Several other non-U.S. cruise companies, including Fred.Olsen, Thomson and Noble Caledonia, also have been offering port calls in Cuba, as the administration of Raul Castro opens the island economy.

The number of cruise passengers in Cuba -- though still tiny -- more than tripled in January to nearly 4,000 compared with the same month last year, according to Cuban government data.

The experience of those cruises gives Miami-based Carnival confidence that Cuba has the port facilities, buses and other infrastructure needed to host fathom's Adonia ship and its guests, Russell said.

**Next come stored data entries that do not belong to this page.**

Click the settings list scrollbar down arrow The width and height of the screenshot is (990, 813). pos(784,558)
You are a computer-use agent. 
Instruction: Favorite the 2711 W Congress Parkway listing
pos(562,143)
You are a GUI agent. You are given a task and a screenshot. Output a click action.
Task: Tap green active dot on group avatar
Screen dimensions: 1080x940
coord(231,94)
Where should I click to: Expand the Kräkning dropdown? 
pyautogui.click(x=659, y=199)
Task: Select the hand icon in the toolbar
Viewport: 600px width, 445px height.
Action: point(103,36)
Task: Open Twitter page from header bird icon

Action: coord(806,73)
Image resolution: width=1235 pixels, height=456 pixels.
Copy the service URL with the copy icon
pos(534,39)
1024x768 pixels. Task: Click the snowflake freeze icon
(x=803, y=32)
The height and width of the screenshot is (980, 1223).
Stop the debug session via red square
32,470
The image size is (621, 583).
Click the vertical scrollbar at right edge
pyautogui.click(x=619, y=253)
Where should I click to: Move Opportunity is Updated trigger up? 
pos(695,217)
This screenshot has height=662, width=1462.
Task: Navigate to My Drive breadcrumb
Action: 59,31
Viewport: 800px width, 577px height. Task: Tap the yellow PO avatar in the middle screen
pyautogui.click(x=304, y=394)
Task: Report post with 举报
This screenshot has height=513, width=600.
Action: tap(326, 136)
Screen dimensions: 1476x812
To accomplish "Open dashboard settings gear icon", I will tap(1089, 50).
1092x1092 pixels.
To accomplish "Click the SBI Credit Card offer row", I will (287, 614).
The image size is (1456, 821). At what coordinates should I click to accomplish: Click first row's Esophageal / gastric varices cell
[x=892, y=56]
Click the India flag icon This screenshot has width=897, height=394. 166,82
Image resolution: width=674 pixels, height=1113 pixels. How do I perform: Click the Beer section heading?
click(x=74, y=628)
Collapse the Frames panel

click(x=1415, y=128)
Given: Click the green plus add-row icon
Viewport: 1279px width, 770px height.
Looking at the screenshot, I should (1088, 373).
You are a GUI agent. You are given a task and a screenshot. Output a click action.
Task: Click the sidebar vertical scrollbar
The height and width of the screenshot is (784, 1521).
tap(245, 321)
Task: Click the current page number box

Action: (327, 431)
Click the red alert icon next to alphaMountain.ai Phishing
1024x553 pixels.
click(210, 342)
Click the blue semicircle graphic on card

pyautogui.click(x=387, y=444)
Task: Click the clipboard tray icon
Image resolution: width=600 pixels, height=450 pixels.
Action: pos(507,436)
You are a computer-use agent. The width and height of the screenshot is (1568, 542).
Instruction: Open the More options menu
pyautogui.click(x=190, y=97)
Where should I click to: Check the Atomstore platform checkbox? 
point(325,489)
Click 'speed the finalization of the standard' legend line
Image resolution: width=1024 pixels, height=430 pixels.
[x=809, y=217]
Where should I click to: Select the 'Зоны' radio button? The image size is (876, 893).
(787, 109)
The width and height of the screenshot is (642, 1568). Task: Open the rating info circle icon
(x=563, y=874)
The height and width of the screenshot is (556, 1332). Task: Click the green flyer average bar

Still, with Cuban approvals pending, many details for the Cuba trips have yet to be worked out, from ports of call to activities on the island, she said. Fathom is getting help on activities from nonprofit IDDI of the Dominican Republic, long active in Cuba and dedicated to alleviating poverty in the Caribbean.

The new brand is accepting reservations and refundable deposits for its proposed seven-day Cuba trips, which it hopes to alternate with weekly cruises to the Dominican Republic on the same ship.

Prices for fathom's Cuba trips start at $2,990, including all meals and some activities on board and some activities on the island but not including taxes, port fees and the cost of Cuban visas, Russell said.

That's more costly than fathom trips to the Dominican Republic, partly because of U.S. paperwork on Cuba.

Chiron sees plenty of Americans willing to pay a premium for the Cuba experience while sharing fathom's concept of cruising with like-minded travelers to help out others.

"It's a very exclusive, limited opportunity -- 700 berths per week from the U.S. to Cuba," Chiron said. "They'll be full."

Of course, U.S. cruise lines are looking forward to a time when U.S. leisure tourism to Cuba is allowed and Americans can travel to the island freely.

The American Society of Travel Agents estimates that about 2 million more Americans would travel to Cuba by 2017 if the U.S. authorized open travel to the island this year. And about one-fourth of those would take a cruise to the island -- more than half a million travelers, the group said.